• _SET TASKS_
1. According to the SLATE incident response policy, who is directly responsible for carrying out incident response procedures?
2. Transcribe the SLATE incident response policy from "Introduction" to "the SLATE Platform.".

• _TEXT EXTRACT_
..........
SLATE Incident Response Policy

VersionCommentEffective Date
1.0Initial VersionSeptember 25, 2020

Introduction

This document defines the roles and responsibilities for parties involved in addressing Security Incidents which involve the SLATE Platform.

For the purposes of this document, a Security Incident (incident) is any known or suspected event that compromises or has the potential to compromise any SLATE information asset, including computing infrastructure, confidential data, or computing service.

For information regarding violations and enforcement, please refer to the SLATE Master Information Security Policies & Procedures located at https://slateci.io/docs/security-and-policies/index.html.

Roles and Responsibilities

SLATE Platform Administrators

The Security Operations Staff (SOS) will be directly responsible for carrying out incident response procedures.
..........
• _GIVEN DATA_
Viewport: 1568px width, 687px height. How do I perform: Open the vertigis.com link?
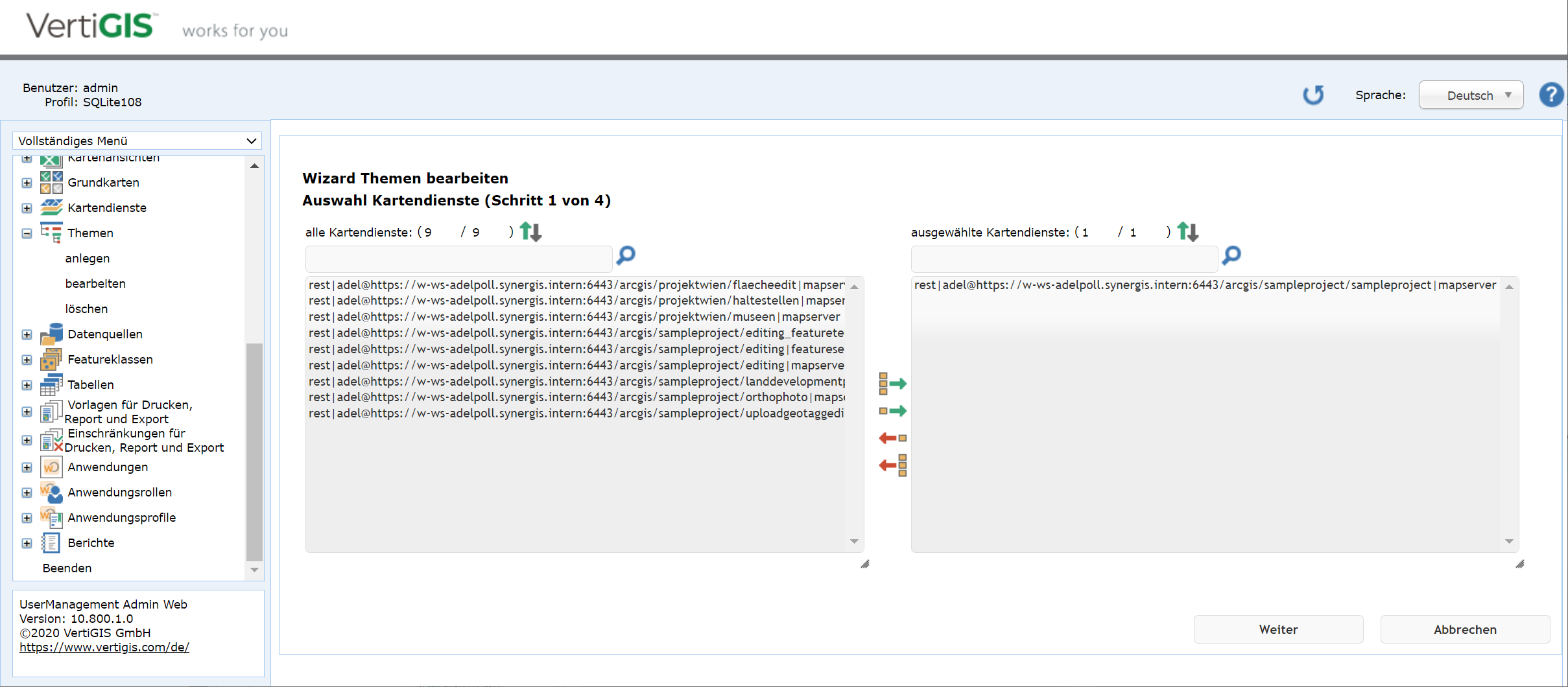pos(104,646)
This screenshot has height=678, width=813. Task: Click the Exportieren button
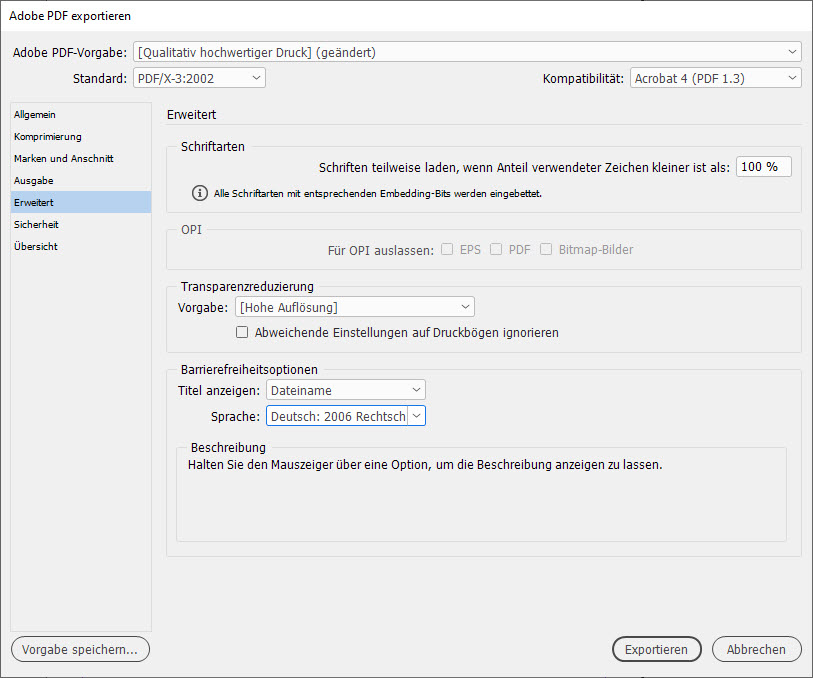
..........
• _SOLVED PROBLEMS_
1. The Security Operations Staff (SOS).

2.
Introduction

This document defines the roles and responsibilities for parties involved in addressing Security Incidents which involve the SLATE Platform.